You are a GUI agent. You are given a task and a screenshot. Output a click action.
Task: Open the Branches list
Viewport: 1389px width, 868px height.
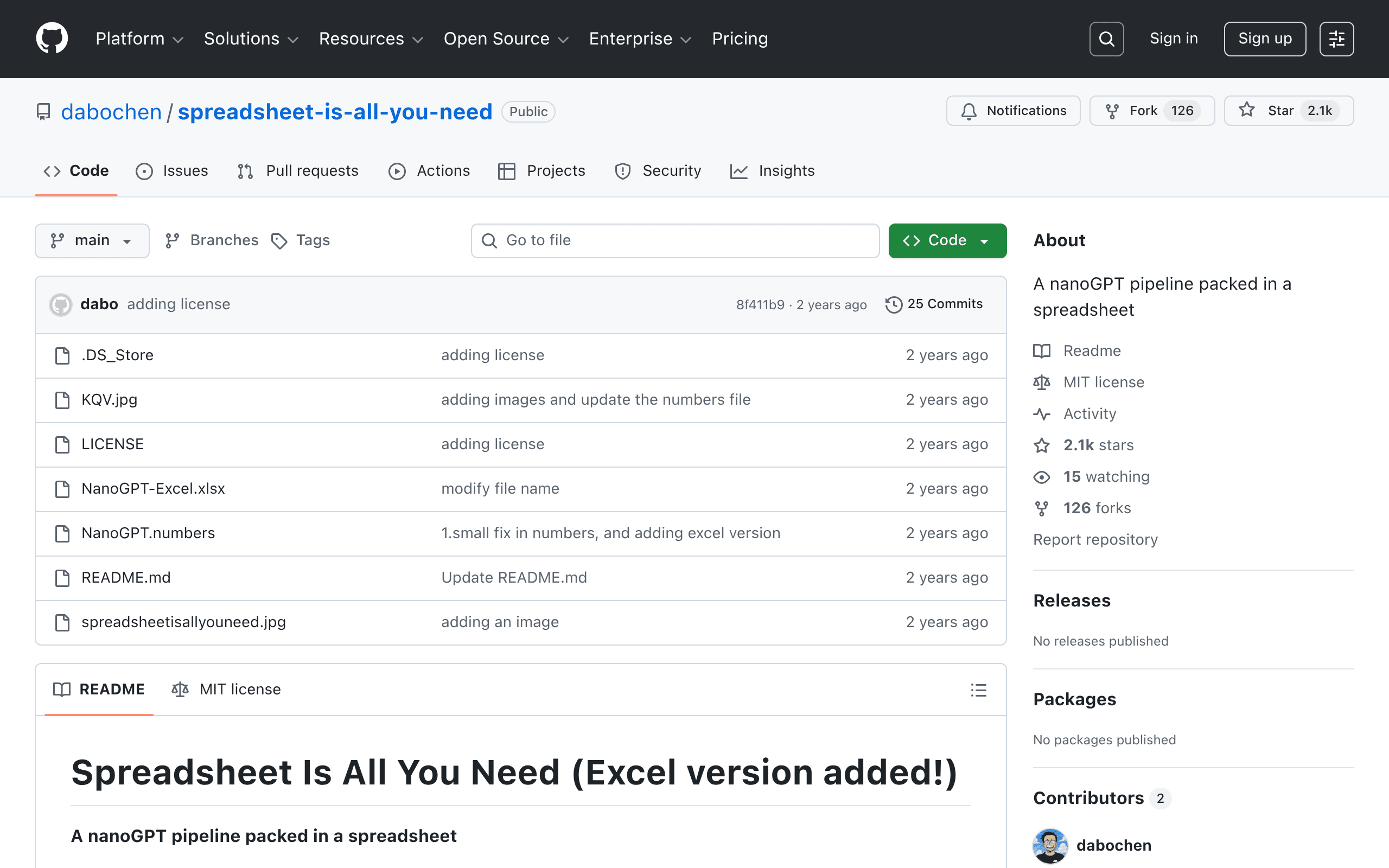click(x=211, y=240)
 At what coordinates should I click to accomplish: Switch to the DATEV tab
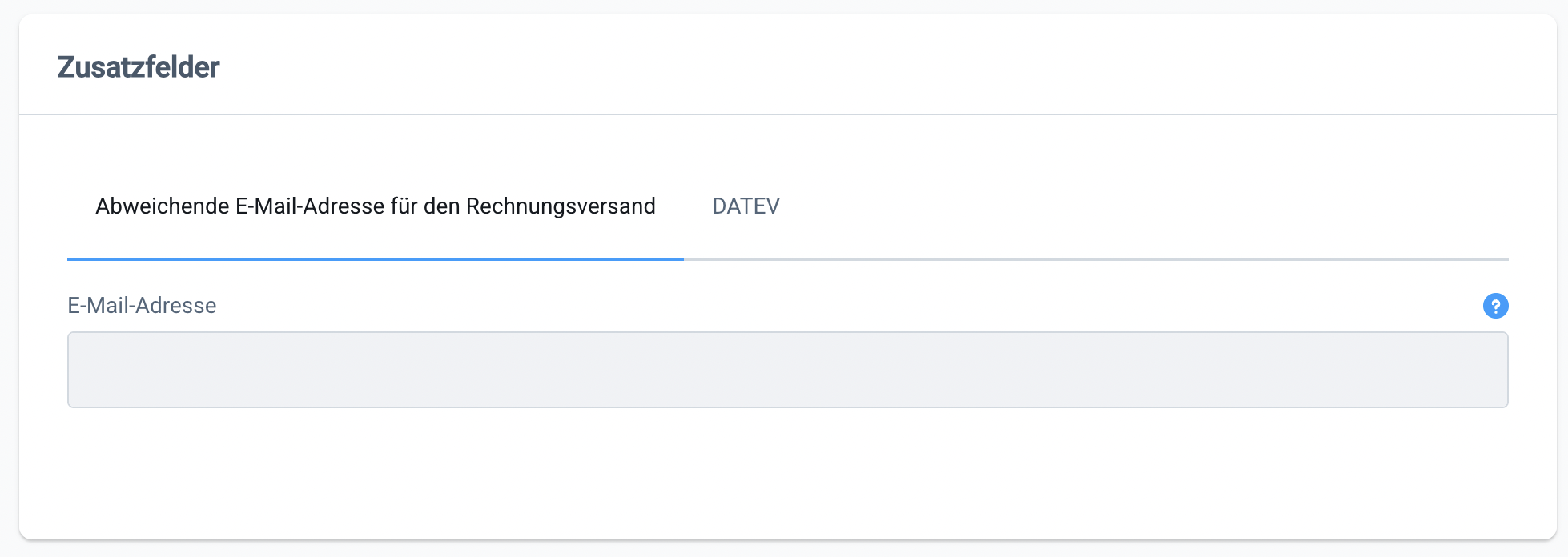click(x=746, y=206)
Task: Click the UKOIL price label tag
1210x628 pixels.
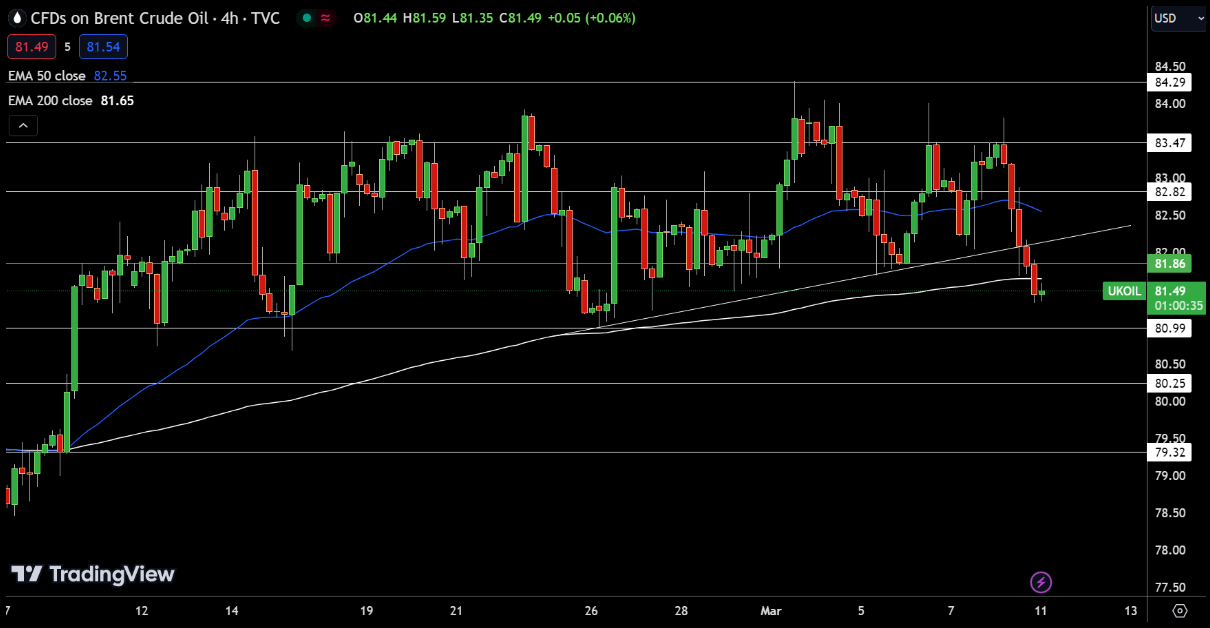Action: (1123, 291)
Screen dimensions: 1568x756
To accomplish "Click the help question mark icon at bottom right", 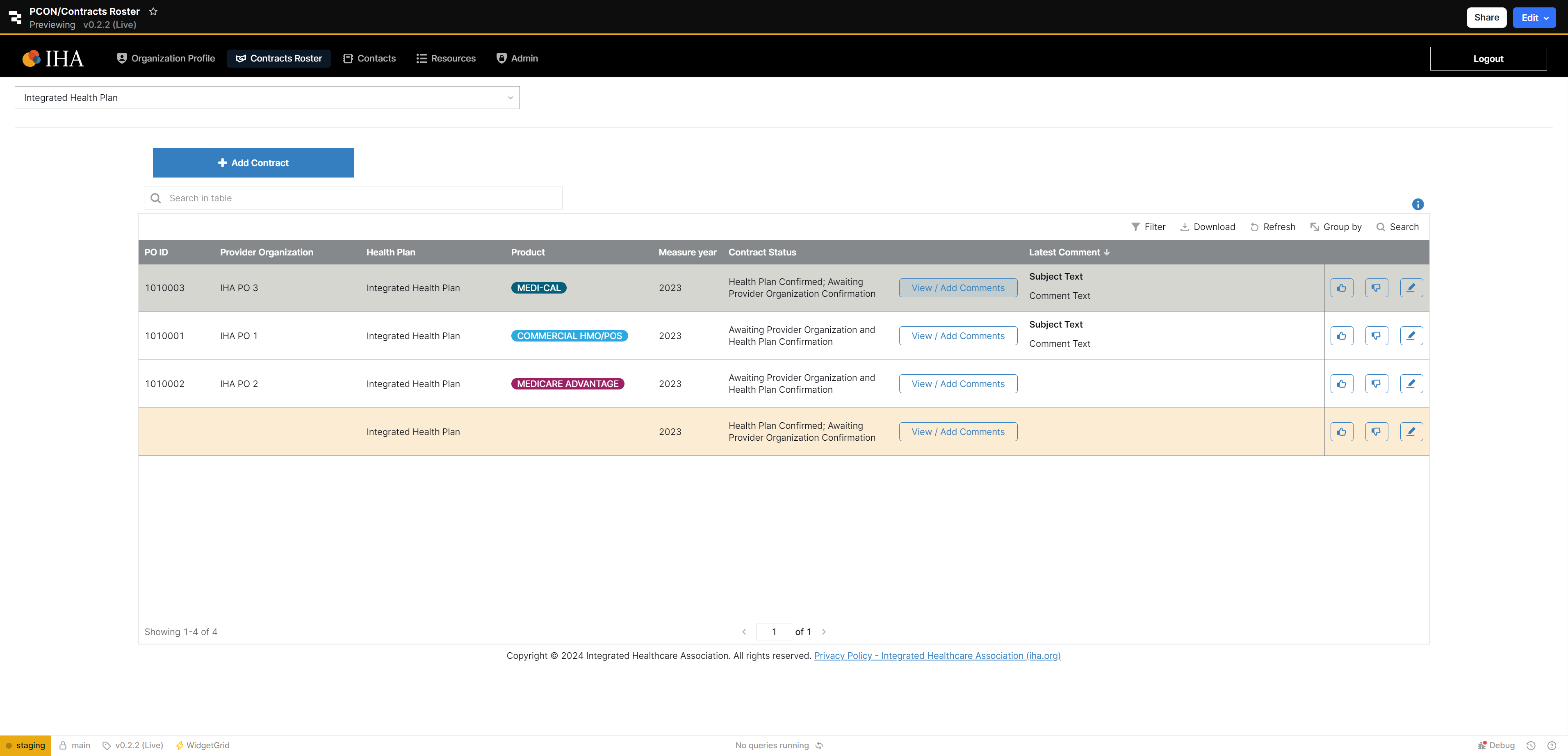I will [x=1552, y=746].
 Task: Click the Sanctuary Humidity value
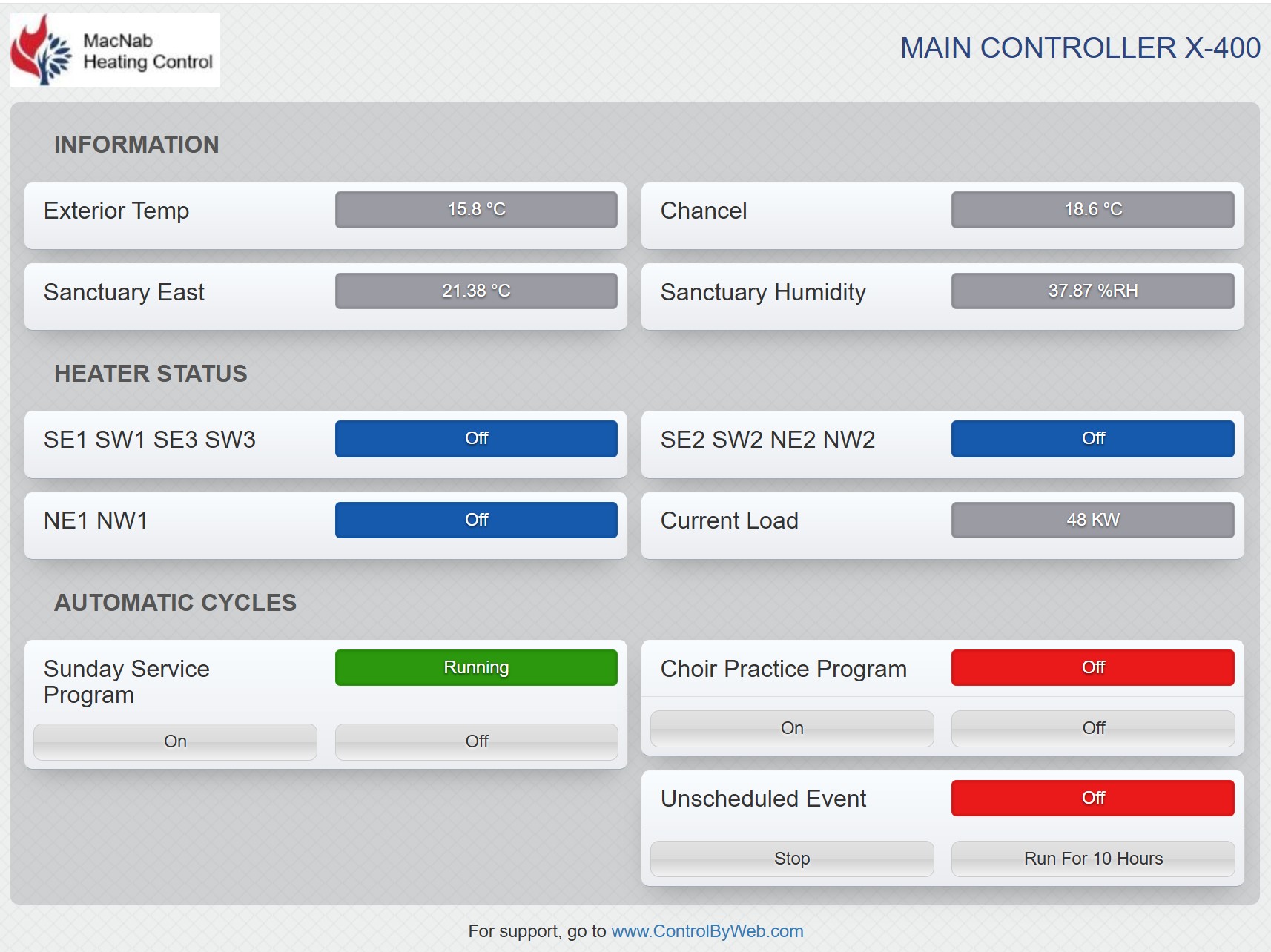[1092, 291]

**Challenge**
Copy the entries word for word, starting at the line that contains "At what coordinates" and stopping after the line that contains "Action: (1123, 291)". Omit the pictures from your copy.

**Written answer**
 At what coordinates should I click to accomplish: Switch to the DATEV tab
click(x=746, y=206)
Task: Click the UKOIL price label tag
1210x628 pixels.
Action: (1123, 291)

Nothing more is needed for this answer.